GP consortia stand to inherit PCT debts incurred after April, sparking fears that mergers after that date could leave them facing big redundancy payouts.
Jon Restell, chief executive of health managers' union Management in Partnership, estimates just 50 clusters will remain by the end of 2011, based on data from PCTs that have already merged. He believes the rapid contraction will leave too few finance directors by 2012 to help GP consortia manage risk.
He also warned that the NHS Commissioning Board could become 'a sponge' for functions other NHS bodies cannot manage. The Board could become larger than the SHAs it replaces, said Mr Restell.
GPC chairman Dr Laurence Buckman has also warned that PCTs are 'prematurely collapsing', putting extra pressure on consortia to develop quickly.
The DoH estimates it will cost PCTs £541 million in redundancy pay-outs to cut staff by 30 per cent by 2013.
New consortia could be saddled with debt as PCTs cut staff in a bid to cut management costs by 45 per cent.

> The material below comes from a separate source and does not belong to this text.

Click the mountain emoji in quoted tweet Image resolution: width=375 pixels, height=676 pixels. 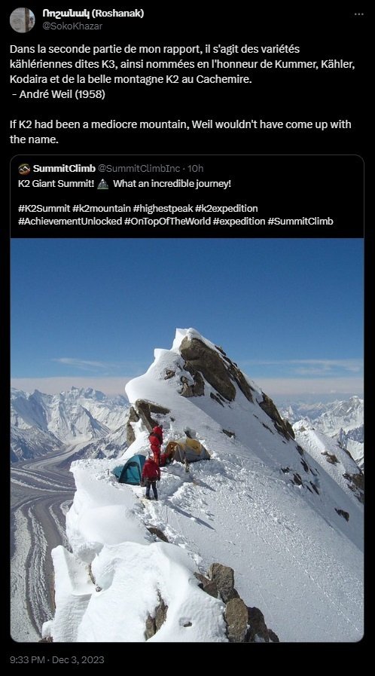tap(103, 184)

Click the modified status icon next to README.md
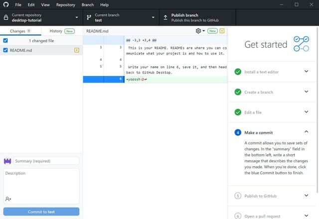coord(76,50)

If PCTs transfer staff to consortia, which then find they are surplus to requirements, GPs face paying out redundancy settlements built up over up to 20 years, experts warn.
Mr Restell said he and the DoH were looking into whether displaced PCT chief executives were 'suitable' for top consortia posts. A recent GP investigation found the number of consortia that have formed is similar to the original number of PCTs - around 300. Health secretary Andrew Lansley has predicted 220 to 240 consortia by 2013.